Potassium transport in nonpigmented epithelial cells of ocular ciliary body: Inhibition of a Na+, K+, Cl− cotransporter by protein kinase C

Abstract

The mechanism by which ⁸⁶Rb⁺ (used as a tracer for K⁺) enters human nonpigmented ciliary epithelial cells were investigated. Ouabain‐inhibitable bumetanide‐insensitive ⁸⁶Rb⁺ transport accounted for ∼70–80% of total, whereas bumetanide‐inhibitable ouabain‐insensitive uptake accounted for 15–25% of total.
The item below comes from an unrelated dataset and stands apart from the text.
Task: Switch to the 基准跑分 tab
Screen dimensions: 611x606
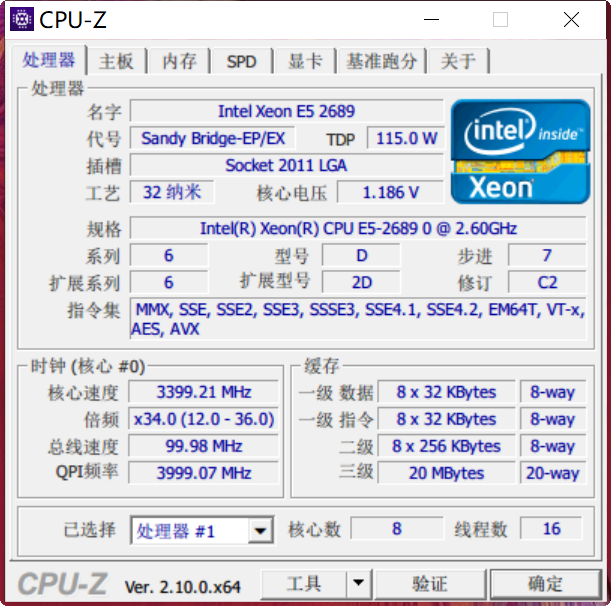Action: click(x=381, y=61)
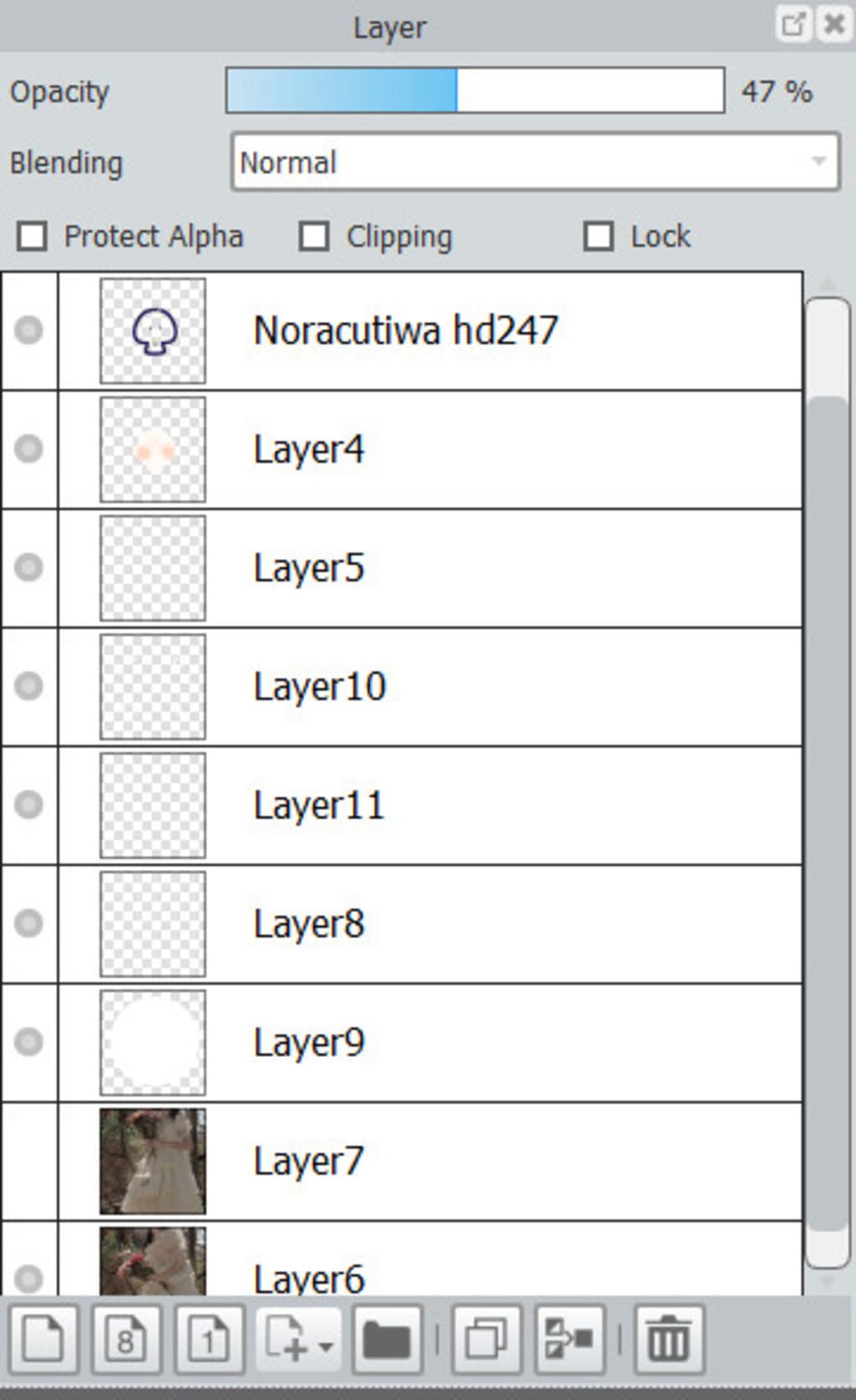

K⁺ channel blockers such as BaCl₂ reduced uptake by ∼5%. Bumetanide inhibited ⁸⁶Rb⁺ uptake with an IC₅₀ of 0.5 μM, while furosemide inhibited with an IC₅₀ of about 20 μM. Bumetanide‐inhibitable ⁸⁶Rb⁺ uptake was reduced in Na⁺‐free or Cl⁻‐free media, suggesting that Na⁺ and Cl⁻ were required for optimal uptake via this mechanism. These characteristics are consistent with a Na⁺, K⁺, Cl⁻ contransporter in NPE cells. Treatment of NPE cells for 15 min with phorbol 12‐myristate, 13‐acetate (PMA), an activator of protein kinase C, caused a 50–70% decrease in ⁸⁶Rb⁺ uptake via the Na⁺, K⁺, Cl⁻ cotransporter. Other ⁸⁶Rb⁺ uptake mechanisms were not affected. ⁸⁶Rb⁺ uptake via the Na⁺, K⁺, Cl⁻ contransporter could be inhibited by other phorbol esters and by dioctanoylglycerol, an analog of diacylglycerol, but not by 4α phorbol didecanoate, an ineffective activator of protein kinase C. Staurosporine, a protein kinase C inhibitor, blocked phorbol ester inhibition of ⁸⁶Rb⁺ uptake. These data suggest that a Na⁺, K⁺, Cl⁻ cotransporter in NPE cells is inhibited by activation of protein kinase C.